Erano settimane che non vedevo la luce del sole, non respiravo aria fresca e non guidavo la mia Impala. A dire il vero, mi ero così abituato a quell’odore pesante di vernice che lo trovavo addirittura piacevole. Passavo intere ore ad occuparmi della mia nuova casa, a definire gli ultimi ritocchi. Da un paio di giorni, infatti, avevo iniziato a pitturare le pareti del nuovo appartamento, un suo regalo.“Vorrei poter fare qualcosa per te, Dean.” -Mi disse lei.- “Per tutto questo tempo ti sei occupato di me e io voglio dimostrarti la mia gratitudine.” Io avevo già in mente un paio di idee, ma ovviamente tenevo sempre per me i miei pensieri perversi. “Non l’ho fatto per ricevere qualcosa in cambio, Daphne. Non sono quel tipo di persona.
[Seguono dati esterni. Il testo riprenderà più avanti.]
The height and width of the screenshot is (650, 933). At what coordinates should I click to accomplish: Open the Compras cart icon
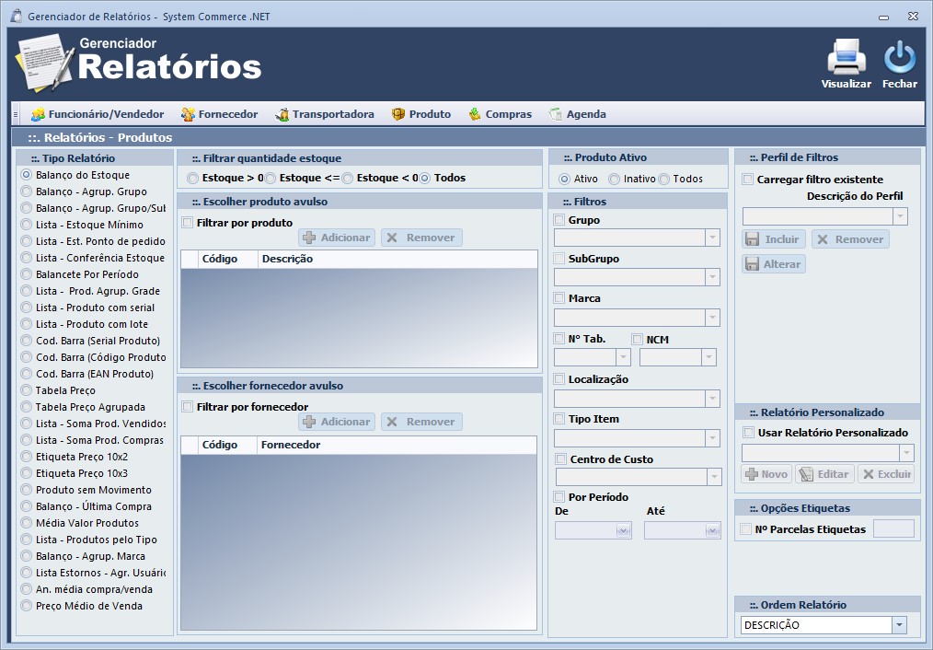pyautogui.click(x=475, y=114)
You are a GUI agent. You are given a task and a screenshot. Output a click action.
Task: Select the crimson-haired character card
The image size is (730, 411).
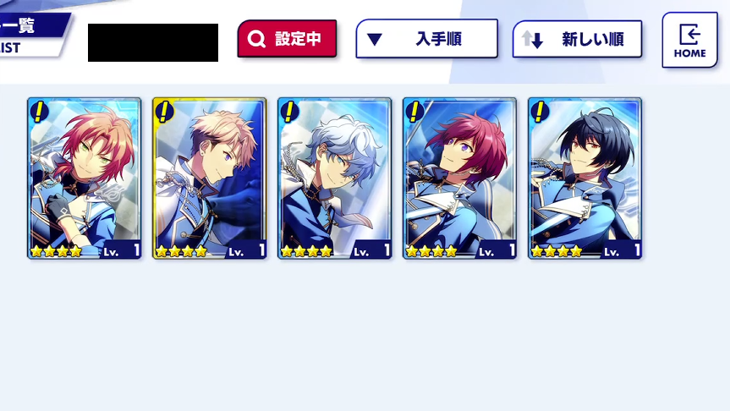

Se ti sono stato accanto tutto questo tempo e ti ho salvato la vita un paio di volte, è perché sono un cacciatore e da te mi aspetto soltanto il ‘grazie’ che mi devi.” Risposi. Infondo, ma molto infondo era una verità che nemmeno io stesso accettavo. Avrei voluto molto di più che un semplice grazie da parte sua. Comunque sia, dopo aver insistito parecchio sull’argomento, alla fine accettai. Lei era molto ricca, aveva sterline da spendere, ed io ero un povero fallito che viveva grazie a tizi che nemmeno conosceva sul serio, appropriandosi delle loro carte di credito.

 

Quel giorno compivo ventisette anni, ma per me era un giorno normale proprio come tutti gli altri che avevo vissuto o che avrei, ancora per poco, vissuto. Mancavano pochi mesi allo scadere dell’anno e presto la mia anima sarebbe marcita all’inferno, mentre il mio corpo sarebbe stato sbranato da un maledetto cerbero.

 

Se volevo morire? Certo che no. In quel periodo avrei fatto di tutto per vivere al meglio ogni minuto della mia vita, magari anche trovando un modo per rallentare il tempo. Il tempo! Passava troppo in fretta quel bastardo!

 

Ero in cima ad una scala di ferro, con i piedi fissi sul terz’ultimo scalino di essa, mentre nella mano destra stringevo il rullo intinto di un forte colore bianco. Così bianco che faceva sembrare la stanza molto pulita. Non sapevo il motivo per cui mi impegnavo così tanto per quella casa, infondo non ci sarei stato ancora per molto. Forse era l’idea di avere un posto stabile dove vivere, una vera e propria casa dalla quale tornare dopo una caccia, mi entusiasmava. Passavo e ripassavo quel maledetto oggetto nello stesso punto del soffitto, e lo guardavo colorarsi mentre, con tutto me stesso, speravo che da un momento all’altro uno dei miei telefoni avesse cominciato a squillare. Magari sarebbe stata Hermione a telefonare, augurandomi un buon compleanno con la sua solita eccessiva felicità e la sua voce squillante; oppure Cedric, magari tra una risata, alla fine mi avrebbe offerto una birra. Ma nulla.

 

Avevo un disperato bisogno di essere ricordato. Avevo bisogno che qualcuno sapesse che io ero lì, che c’ero ancora. Avevo attraversato il tunnel e ora mi ritrovavo proprio alla fine, al capolinea. Volevo soltanto avere ricordi felici prima di andarmene, ma nessuno sembrava impegnarsi per questo. Non volevo una casa, non volevo regali per il mio compleanno. Volevo soltanto essere ricordato.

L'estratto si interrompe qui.